◆ The data ◆
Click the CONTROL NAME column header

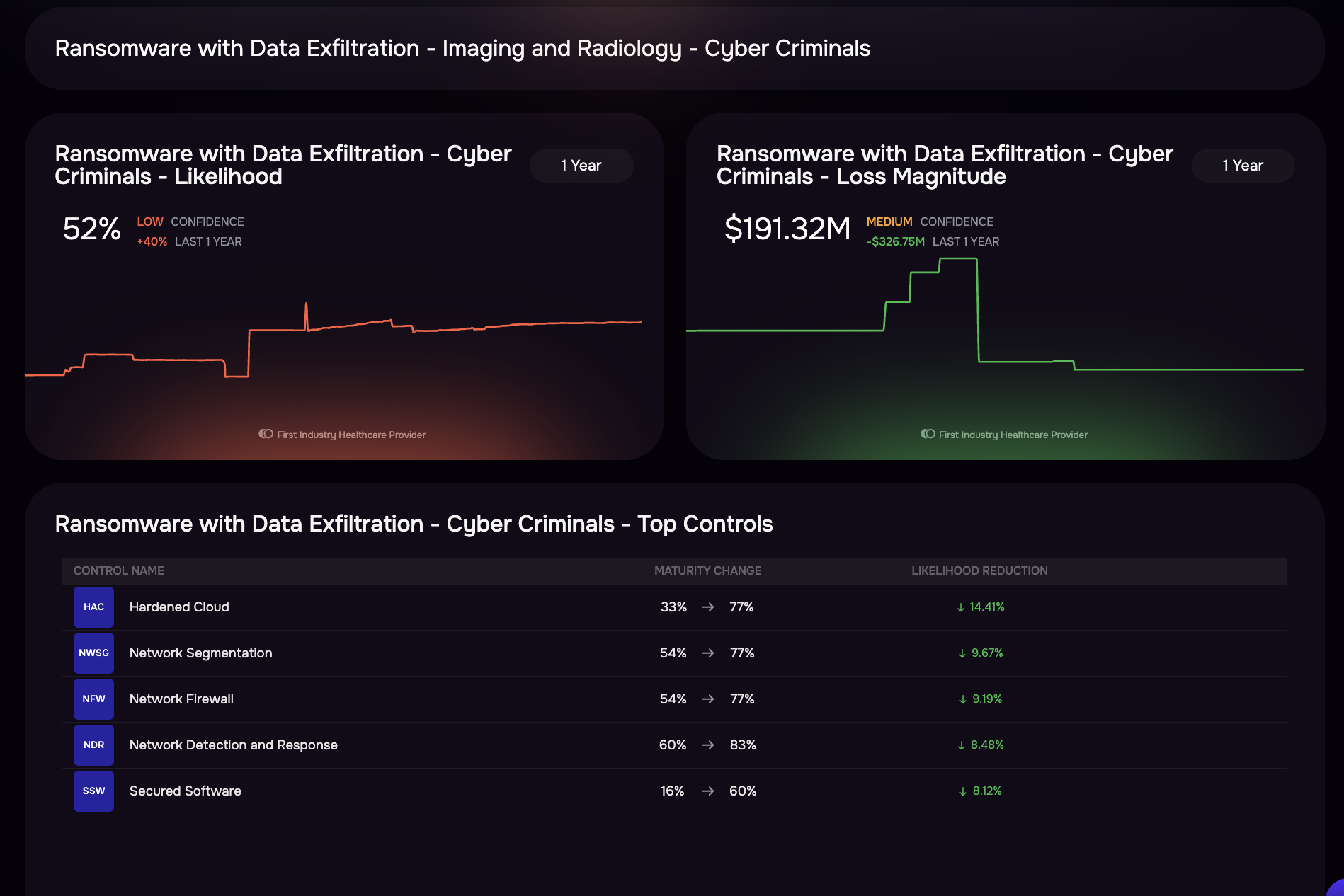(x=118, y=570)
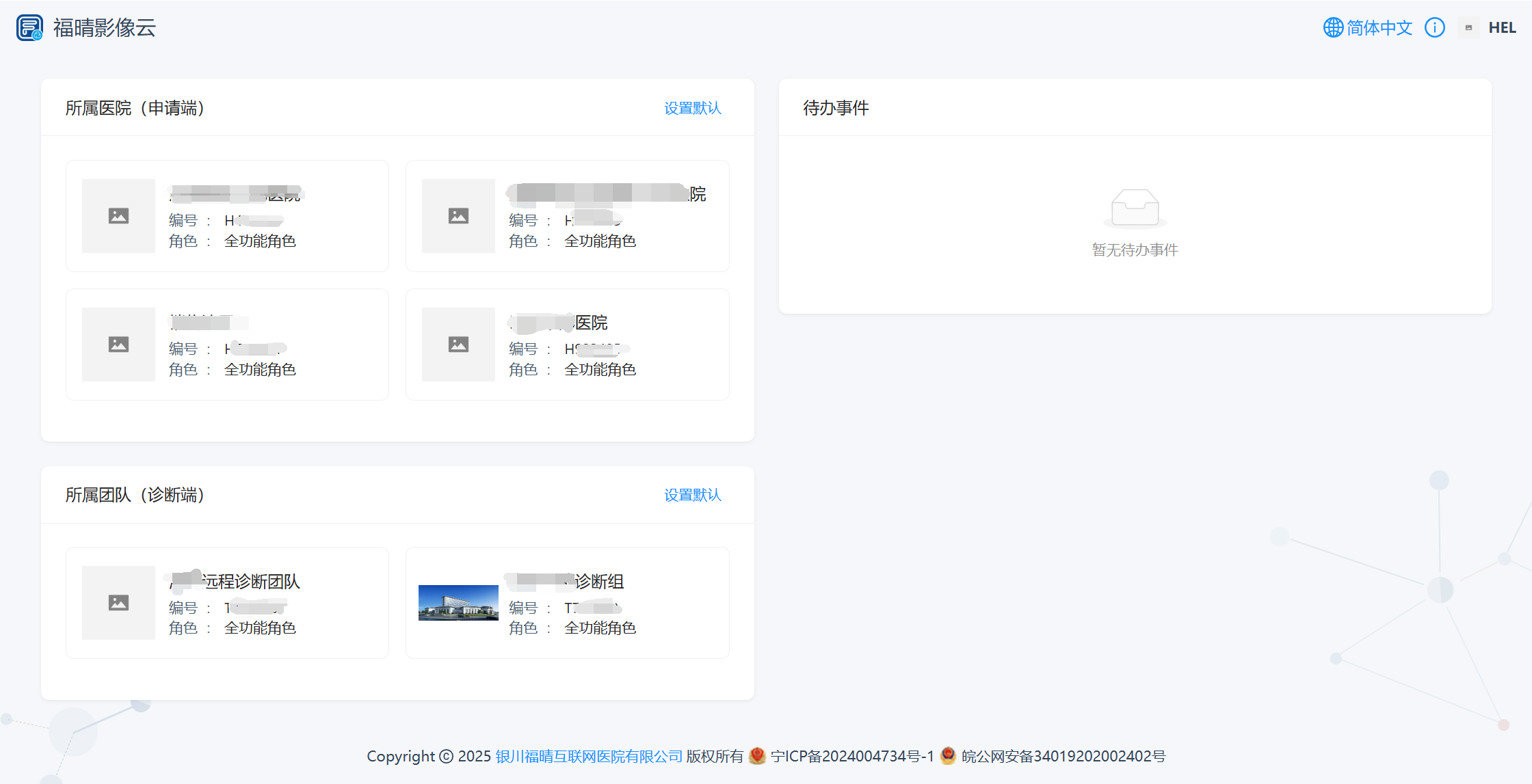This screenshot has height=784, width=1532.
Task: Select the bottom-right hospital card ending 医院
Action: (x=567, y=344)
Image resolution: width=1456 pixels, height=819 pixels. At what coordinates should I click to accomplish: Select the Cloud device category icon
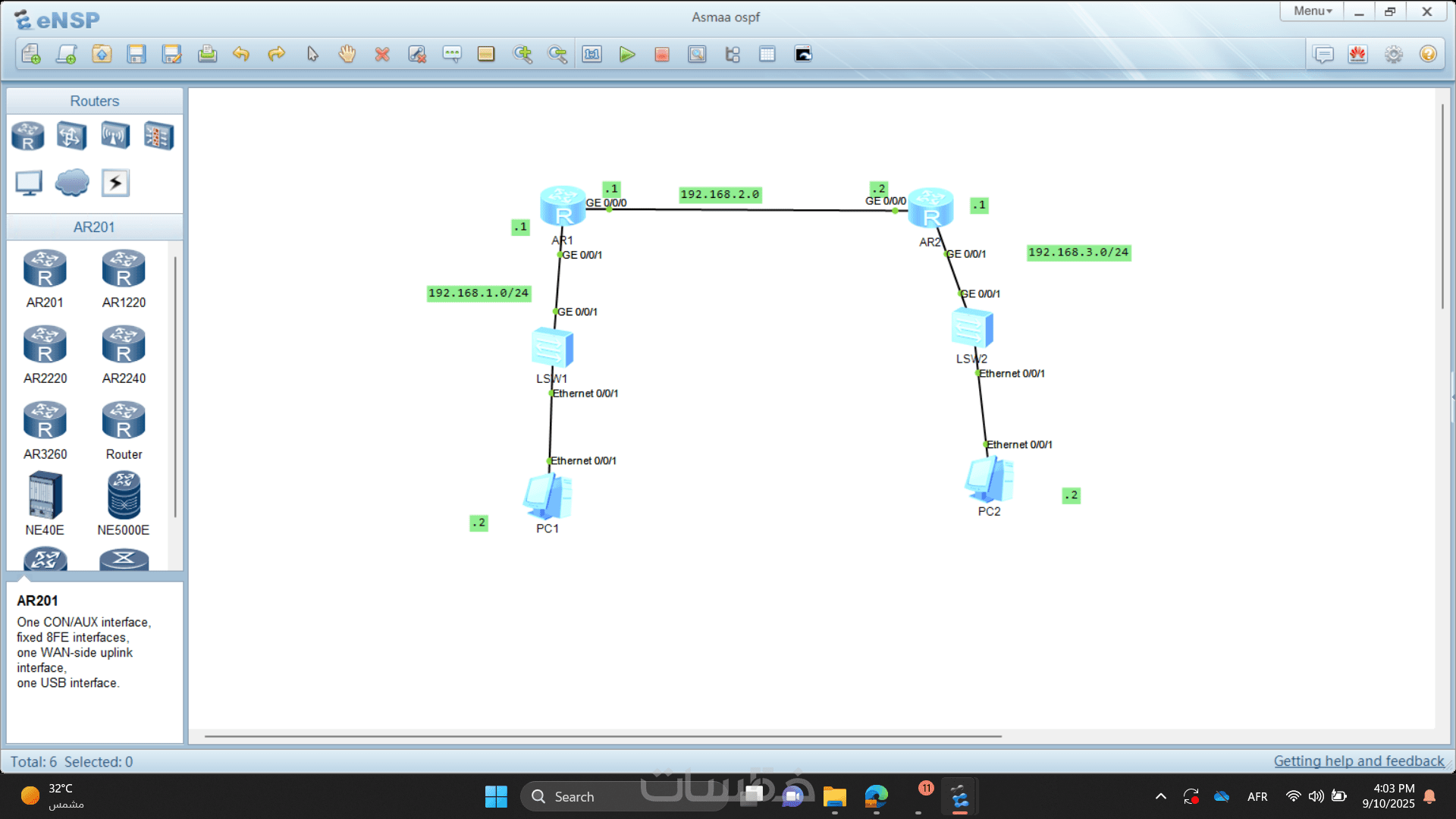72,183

◆ What the task requires ◆
Beginning at the line that contains "Image resolution: width=1456", give the remaining lines of the records again exactly, through the last one. Leave out pictures.

◆ Solution to this task ◆
Image resolution: width=1456 pixels, height=819 pixels. At what coordinates should I click to accomplish: Select the Cloud device category icon
72,183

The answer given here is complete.